GELARAN Moto GP yang menjadi kalender tahunan di Indonesia – khususnya di NTB, semestinya dapat berjalan tanpa polemik. Terlebih, yang “diributkan” selalu terkait tiket penginapan yang belakangan terkesan diframing menjadi penyebab tak maksimalnya tiket penjualan MotoGP.

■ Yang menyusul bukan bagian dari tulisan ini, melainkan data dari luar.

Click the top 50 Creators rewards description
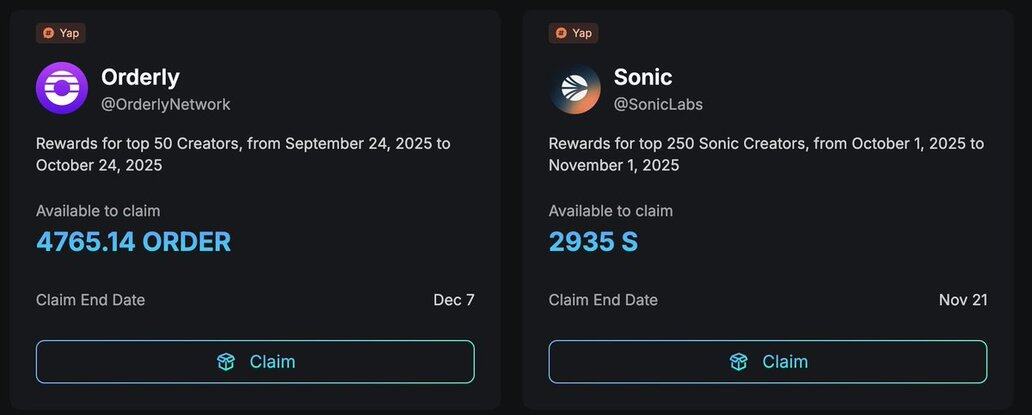tap(243, 154)
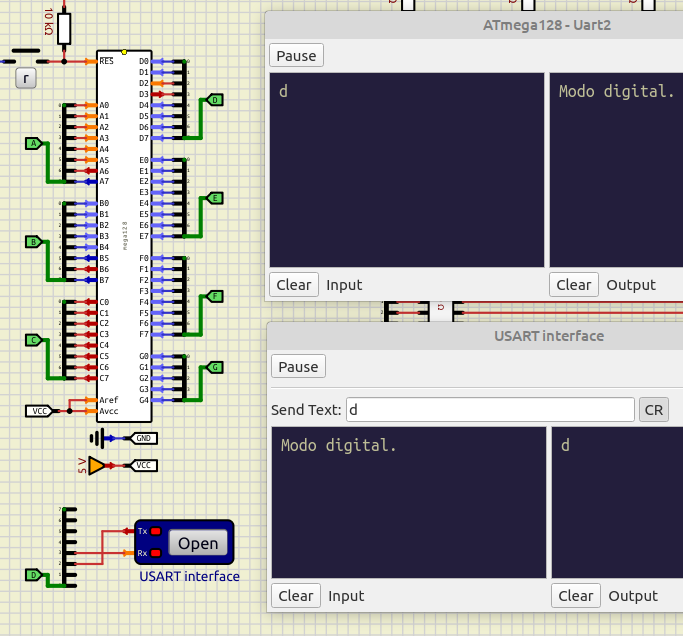Clear the Output pane in Uart2 window
Image resolution: width=683 pixels, height=636 pixels.
574,284
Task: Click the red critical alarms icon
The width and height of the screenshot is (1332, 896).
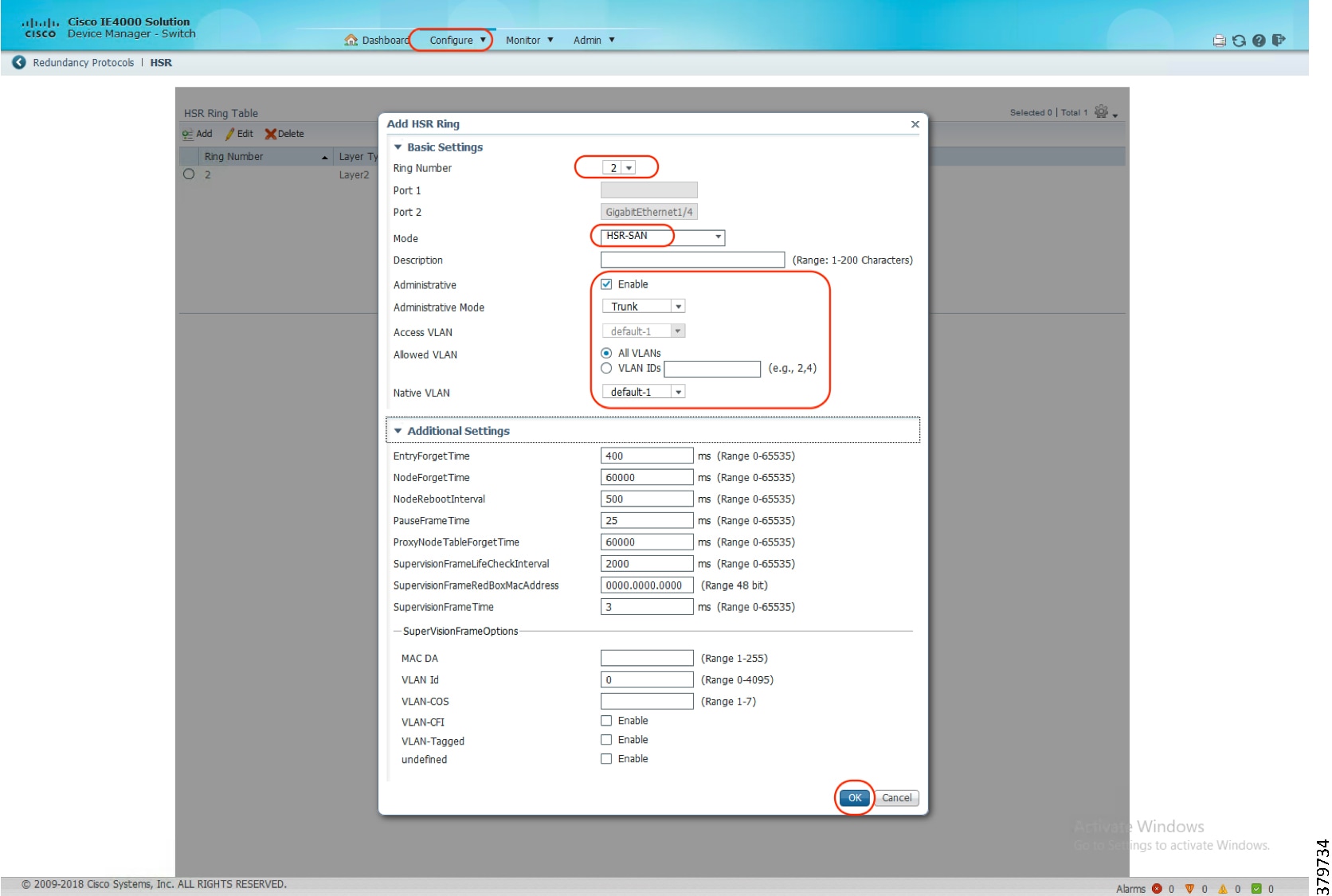Action: click(1157, 889)
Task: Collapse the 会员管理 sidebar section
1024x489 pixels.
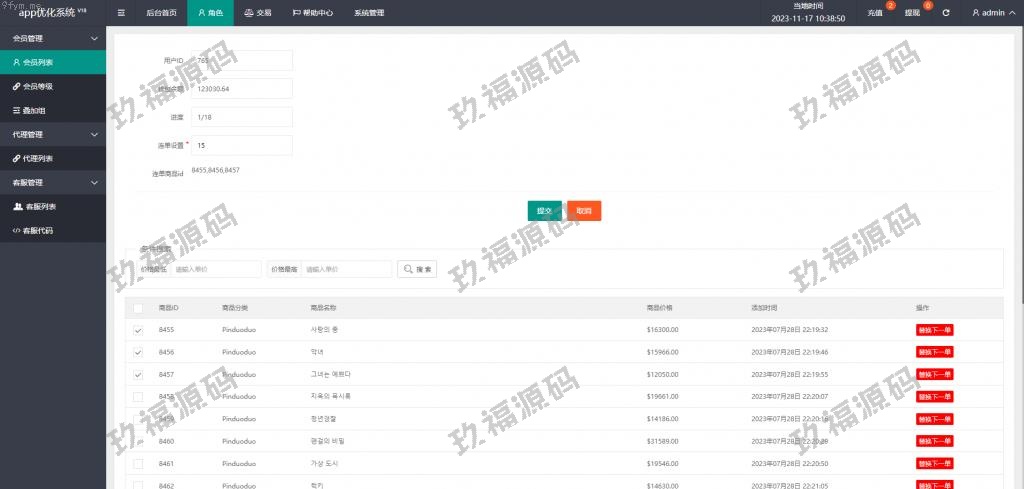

Ketua Gili Hotel Association (GHA) Kabupaten Lombok Utara, Lalu Kusnawan, Minggu, 22 September 2024 menegaskan, Mandalika Grand Prix Association (MGPA) selaku penyelenggara utama event MotoGP sedianya bisa merangkul seluruh elemen pengusaha untuk suksesi kalender event internasional tersebut. Misalnya, mengubah pendekatan pemasaran dengan menggabungkan beberapa layanan menjadi satu unit produk, sehingga penjualan ke konsumen bisa lebih hemat dibandingkan dengan menjual secara terpisah.
“Harusnya begitu, kenapa tidak bundling, tiket pesawat, transportasi kendaraan, tiket MotoGP plus penginapan, termasuk mungkin libur ke Gili” kata Kusnawan kepada Ekbis NTB, akhir pekan kemarin,
Hanya saja, usul tersebut menurut dia, bergantung pada MGPA. Bundling bukan tidak mungkin dilakukan kendati di sisi lain, travel agent merasa ruang geraknya merasa dipersempit.
Kusnawan menyadari, banyak elemen yang terlibat di lingkar MGPA. Supporting tidak hanya dari hotel, tetapi juga agen perjalanan dan restoran. Penyamaan persepsi tersebut sangat bisa disatukan oleh pemerintah. Namun menjadi tidak fair, jika hanya satu elemen yang terus menjadi sorotan.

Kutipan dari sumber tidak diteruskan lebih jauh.